Task objective: Copy the entries exactly, through the "Open the article's" line.

------------------------------------------------------------------------

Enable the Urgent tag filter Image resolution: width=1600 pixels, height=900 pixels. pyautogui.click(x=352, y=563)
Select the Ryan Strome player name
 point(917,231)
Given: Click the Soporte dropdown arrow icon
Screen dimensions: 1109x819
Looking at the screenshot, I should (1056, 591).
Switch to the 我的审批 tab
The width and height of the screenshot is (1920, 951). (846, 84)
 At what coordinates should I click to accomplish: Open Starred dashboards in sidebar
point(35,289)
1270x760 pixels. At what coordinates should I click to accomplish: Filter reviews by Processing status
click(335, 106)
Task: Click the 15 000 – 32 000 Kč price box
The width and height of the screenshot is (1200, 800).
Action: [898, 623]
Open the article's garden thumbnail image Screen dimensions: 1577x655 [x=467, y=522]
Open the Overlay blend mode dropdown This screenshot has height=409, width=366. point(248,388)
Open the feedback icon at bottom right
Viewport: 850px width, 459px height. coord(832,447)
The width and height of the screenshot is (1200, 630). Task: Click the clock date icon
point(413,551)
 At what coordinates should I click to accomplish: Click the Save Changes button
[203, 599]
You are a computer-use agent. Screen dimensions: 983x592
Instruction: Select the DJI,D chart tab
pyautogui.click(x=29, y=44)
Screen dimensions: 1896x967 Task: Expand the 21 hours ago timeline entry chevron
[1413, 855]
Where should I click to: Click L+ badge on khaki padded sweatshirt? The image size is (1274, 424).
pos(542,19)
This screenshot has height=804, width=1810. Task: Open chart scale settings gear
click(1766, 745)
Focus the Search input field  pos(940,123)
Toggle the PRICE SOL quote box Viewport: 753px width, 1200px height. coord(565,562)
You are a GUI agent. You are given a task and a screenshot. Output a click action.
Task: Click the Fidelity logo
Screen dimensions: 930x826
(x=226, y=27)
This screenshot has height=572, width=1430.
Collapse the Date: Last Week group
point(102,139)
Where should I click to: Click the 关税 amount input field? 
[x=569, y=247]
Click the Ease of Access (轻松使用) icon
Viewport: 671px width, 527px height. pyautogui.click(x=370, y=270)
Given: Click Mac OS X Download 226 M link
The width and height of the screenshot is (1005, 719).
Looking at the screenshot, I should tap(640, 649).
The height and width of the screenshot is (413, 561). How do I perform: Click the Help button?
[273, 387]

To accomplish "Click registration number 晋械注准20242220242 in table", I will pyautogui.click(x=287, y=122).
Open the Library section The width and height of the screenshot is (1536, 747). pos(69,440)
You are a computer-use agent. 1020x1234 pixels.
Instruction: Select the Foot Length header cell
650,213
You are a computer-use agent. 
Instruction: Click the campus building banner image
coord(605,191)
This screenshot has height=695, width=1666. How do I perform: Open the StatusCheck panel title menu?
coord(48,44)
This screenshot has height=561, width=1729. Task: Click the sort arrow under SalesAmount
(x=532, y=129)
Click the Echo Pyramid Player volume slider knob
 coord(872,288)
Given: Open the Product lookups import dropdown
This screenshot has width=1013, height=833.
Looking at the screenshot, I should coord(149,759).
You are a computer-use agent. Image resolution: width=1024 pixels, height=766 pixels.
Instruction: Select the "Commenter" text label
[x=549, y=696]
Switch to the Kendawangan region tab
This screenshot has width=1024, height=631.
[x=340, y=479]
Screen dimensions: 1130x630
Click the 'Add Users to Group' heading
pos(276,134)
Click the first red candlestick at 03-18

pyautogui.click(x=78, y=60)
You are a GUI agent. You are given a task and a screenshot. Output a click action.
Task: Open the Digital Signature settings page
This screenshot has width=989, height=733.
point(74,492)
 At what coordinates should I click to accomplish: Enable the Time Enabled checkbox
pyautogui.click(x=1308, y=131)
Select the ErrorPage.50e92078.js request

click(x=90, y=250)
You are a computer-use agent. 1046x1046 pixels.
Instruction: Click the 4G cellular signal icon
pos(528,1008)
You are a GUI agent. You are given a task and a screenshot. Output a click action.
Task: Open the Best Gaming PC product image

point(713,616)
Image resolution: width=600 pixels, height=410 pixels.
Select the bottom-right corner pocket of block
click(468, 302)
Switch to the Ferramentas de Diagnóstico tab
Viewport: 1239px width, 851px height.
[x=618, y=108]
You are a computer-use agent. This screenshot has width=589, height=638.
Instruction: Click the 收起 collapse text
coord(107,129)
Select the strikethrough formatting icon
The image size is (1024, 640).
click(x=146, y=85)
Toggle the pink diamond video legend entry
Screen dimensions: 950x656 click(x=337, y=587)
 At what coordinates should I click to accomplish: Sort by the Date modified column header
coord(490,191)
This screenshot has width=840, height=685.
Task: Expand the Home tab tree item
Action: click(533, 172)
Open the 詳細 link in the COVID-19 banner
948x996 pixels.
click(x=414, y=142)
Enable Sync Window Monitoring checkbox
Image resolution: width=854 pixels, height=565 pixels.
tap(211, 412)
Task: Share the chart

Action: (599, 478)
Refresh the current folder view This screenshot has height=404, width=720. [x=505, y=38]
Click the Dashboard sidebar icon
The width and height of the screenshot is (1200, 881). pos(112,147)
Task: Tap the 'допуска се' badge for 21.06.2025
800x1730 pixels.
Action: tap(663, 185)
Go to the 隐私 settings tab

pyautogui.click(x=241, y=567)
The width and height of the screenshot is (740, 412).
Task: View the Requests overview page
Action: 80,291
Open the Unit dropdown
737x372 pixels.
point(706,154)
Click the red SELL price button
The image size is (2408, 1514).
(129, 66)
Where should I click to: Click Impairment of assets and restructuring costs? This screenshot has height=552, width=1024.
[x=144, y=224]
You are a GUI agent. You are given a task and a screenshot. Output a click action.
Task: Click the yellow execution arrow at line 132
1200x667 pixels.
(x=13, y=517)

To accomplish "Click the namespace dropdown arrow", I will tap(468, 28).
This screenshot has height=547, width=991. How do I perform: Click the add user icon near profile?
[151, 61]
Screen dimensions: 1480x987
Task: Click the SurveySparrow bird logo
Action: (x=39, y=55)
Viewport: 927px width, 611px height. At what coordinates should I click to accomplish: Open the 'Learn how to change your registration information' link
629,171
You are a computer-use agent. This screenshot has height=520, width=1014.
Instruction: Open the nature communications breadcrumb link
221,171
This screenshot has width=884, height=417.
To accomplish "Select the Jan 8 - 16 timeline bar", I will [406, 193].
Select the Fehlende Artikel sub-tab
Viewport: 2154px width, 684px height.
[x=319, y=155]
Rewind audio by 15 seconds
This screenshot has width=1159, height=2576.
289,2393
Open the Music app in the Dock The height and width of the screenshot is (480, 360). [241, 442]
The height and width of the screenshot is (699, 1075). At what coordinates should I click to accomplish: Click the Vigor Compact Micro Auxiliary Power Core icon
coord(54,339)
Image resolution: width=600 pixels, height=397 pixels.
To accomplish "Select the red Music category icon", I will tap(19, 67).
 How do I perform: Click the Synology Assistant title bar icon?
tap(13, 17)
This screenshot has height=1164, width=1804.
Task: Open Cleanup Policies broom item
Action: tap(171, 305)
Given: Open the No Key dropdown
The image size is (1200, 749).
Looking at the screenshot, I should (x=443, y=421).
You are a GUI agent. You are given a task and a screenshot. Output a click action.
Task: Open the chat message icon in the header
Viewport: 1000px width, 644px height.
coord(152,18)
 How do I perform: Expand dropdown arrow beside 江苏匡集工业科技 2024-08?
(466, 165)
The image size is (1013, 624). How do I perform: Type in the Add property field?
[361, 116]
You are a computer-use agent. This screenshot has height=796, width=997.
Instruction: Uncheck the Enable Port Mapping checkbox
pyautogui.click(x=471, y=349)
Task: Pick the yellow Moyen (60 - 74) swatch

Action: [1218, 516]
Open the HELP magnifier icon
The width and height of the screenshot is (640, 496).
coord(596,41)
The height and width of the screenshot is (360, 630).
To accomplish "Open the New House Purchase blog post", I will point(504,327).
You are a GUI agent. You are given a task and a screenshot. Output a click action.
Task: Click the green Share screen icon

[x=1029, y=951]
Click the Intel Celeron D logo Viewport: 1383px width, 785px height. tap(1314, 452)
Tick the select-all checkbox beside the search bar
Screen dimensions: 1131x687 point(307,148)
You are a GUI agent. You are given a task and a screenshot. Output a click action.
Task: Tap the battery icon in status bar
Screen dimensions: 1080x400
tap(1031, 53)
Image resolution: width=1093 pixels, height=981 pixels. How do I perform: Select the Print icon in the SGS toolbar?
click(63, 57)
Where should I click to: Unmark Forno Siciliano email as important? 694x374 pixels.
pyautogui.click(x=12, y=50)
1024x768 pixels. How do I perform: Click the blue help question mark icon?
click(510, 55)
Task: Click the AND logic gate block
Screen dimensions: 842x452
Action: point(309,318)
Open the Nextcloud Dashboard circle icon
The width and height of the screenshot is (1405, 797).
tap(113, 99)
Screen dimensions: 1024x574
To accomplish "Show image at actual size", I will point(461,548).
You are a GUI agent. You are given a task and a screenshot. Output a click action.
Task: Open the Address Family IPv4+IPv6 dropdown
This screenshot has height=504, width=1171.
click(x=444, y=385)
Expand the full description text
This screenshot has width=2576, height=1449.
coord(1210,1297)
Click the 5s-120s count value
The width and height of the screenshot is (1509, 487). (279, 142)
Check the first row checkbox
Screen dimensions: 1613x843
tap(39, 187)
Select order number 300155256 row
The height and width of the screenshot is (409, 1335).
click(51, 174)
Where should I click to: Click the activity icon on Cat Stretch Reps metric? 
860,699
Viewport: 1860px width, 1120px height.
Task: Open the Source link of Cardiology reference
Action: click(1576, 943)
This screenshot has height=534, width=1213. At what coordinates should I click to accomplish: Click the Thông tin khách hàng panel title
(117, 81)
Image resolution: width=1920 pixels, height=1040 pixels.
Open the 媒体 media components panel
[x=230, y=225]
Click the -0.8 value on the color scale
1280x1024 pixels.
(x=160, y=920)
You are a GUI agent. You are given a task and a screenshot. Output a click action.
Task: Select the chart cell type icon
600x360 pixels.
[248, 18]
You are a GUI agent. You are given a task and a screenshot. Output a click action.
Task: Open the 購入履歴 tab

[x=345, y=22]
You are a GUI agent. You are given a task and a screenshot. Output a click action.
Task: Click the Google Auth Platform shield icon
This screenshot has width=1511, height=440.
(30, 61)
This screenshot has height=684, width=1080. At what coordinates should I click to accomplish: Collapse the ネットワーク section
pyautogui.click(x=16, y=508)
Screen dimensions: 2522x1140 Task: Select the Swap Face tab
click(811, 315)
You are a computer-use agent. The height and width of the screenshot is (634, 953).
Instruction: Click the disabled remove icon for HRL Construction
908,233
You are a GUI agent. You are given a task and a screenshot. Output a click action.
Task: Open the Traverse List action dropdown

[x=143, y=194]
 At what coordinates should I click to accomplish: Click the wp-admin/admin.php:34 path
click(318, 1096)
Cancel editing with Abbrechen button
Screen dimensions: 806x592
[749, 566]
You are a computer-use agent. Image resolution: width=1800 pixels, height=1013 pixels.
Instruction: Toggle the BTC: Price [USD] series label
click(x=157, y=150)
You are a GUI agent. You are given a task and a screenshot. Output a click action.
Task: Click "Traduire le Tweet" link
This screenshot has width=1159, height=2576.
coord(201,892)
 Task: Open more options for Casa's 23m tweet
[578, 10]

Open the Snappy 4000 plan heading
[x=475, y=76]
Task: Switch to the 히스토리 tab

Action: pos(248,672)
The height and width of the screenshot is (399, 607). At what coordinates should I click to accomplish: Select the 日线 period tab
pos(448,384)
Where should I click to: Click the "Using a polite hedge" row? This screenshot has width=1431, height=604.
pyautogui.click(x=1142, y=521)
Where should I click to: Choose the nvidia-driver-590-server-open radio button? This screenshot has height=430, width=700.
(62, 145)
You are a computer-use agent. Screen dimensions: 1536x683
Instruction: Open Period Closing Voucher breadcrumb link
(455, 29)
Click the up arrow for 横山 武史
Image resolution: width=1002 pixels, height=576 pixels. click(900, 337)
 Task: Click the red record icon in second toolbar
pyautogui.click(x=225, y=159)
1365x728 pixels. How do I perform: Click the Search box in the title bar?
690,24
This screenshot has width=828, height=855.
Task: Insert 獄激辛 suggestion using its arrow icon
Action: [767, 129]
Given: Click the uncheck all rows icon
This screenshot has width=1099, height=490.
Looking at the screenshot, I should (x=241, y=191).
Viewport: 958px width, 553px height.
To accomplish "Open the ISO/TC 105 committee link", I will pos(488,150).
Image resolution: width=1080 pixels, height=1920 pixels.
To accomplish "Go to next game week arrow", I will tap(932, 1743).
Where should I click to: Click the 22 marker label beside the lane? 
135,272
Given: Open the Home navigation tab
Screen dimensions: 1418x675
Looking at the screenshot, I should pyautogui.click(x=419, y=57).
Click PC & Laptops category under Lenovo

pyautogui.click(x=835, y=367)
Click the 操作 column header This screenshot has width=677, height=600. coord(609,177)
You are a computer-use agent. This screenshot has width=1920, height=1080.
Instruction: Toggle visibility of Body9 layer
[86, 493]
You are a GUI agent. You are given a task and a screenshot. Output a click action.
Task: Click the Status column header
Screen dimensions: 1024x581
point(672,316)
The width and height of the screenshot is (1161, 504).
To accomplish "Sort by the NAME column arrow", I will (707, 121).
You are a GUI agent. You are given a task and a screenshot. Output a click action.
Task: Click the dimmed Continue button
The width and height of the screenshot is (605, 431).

------------------------------------------------------------------------

Task result:
Enable the Urgent tag filter Image resolution: width=1600 pixels, height=900 pixels. pyautogui.click(x=352, y=563)
Select the Ryan Strome player name
 point(917,231)
Given: Click the Soporte dropdown arrow icon
Screen dimensions: 1109x819
Looking at the screenshot, I should (1056, 591).
Switch to the 我的审批 tab
The width and height of the screenshot is (1920, 951). (846, 84)
 At what coordinates should I click to accomplish: Open Starred dashboards in sidebar
point(35,289)
1270x760 pixels. At what coordinates should I click to accomplish: Filter reviews by Processing status
click(335, 106)
Task: Click the 15 000 – 32 000 Kč price box
The width and height of the screenshot is (1200, 800).
Action: [898, 623]
Open the article's garden thumbnail image Screen dimensions: 1577x655 [x=467, y=522]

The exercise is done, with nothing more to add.